-- What needs to be done --
Rewrite the lines of the rows below as a numbered list, skipping any blank lines and leaving the pictures out of your answer.
---------- Materials provided
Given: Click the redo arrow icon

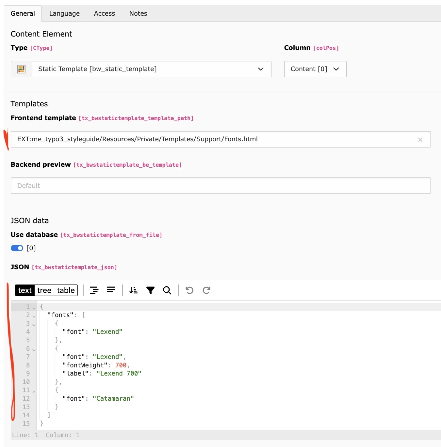Looking at the screenshot, I should click(206, 290).
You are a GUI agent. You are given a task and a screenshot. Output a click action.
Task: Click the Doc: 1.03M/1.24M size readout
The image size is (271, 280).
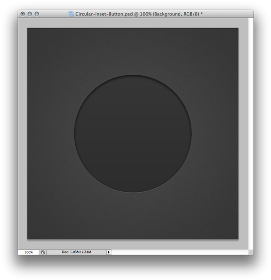coord(76,252)
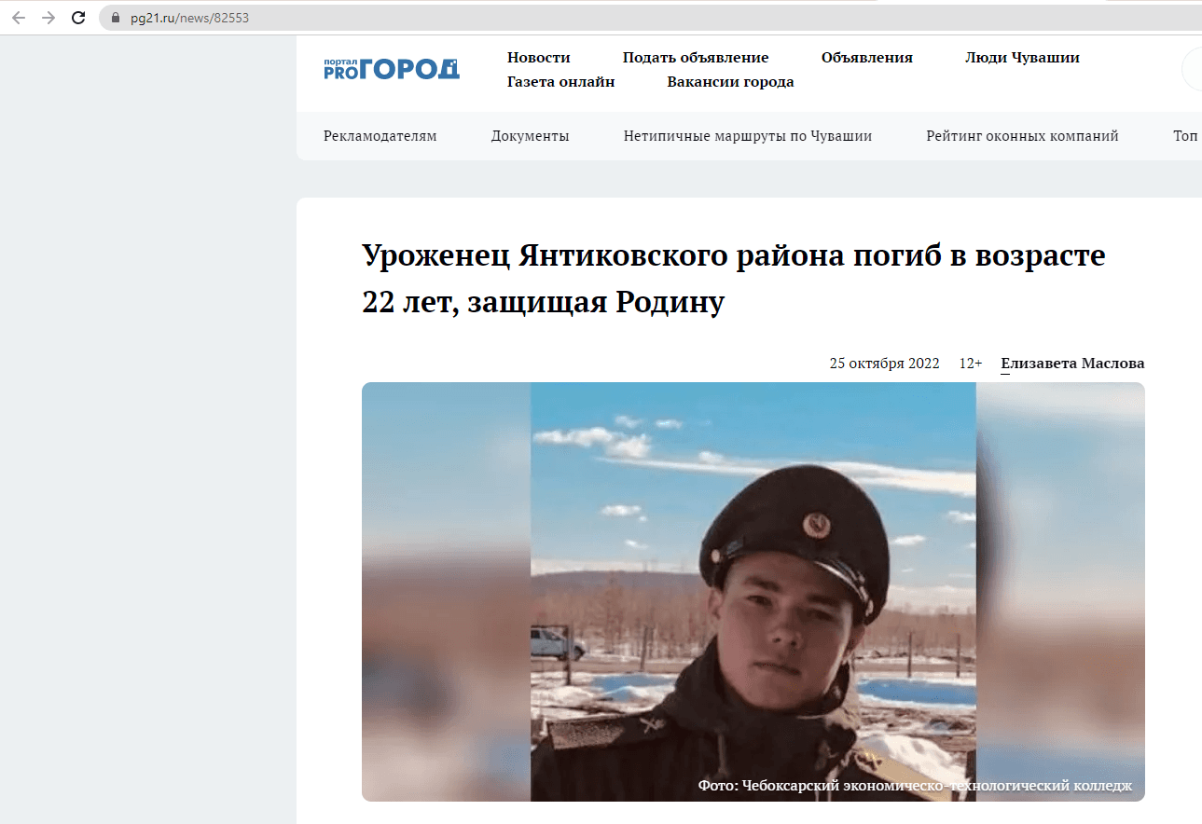This screenshot has height=824, width=1202.
Task: Open Рейтинг оконных компаний link
Action: point(1022,136)
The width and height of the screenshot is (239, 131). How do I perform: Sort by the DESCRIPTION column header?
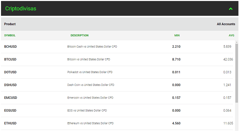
--------------------
-- Solution --
1. Given: Click the redo arrow icon
2. Looking at the screenshot, I should click(206, 290).
3. You are a GUI agent. You are given a task and a screenshot. Output a click action.
4. Task: Click the Doc: 1.03M/1.24M size readout
5. The image size is (271, 280).
6. coord(76,252)
7. This screenshot has height=824, width=1202.
8. Task: Open Рейтинг оконных компаний link
9. Action: point(1022,136)
10. The width and height of the screenshot is (239, 131). How do I perform: Sort by the DESCRIPTION column header?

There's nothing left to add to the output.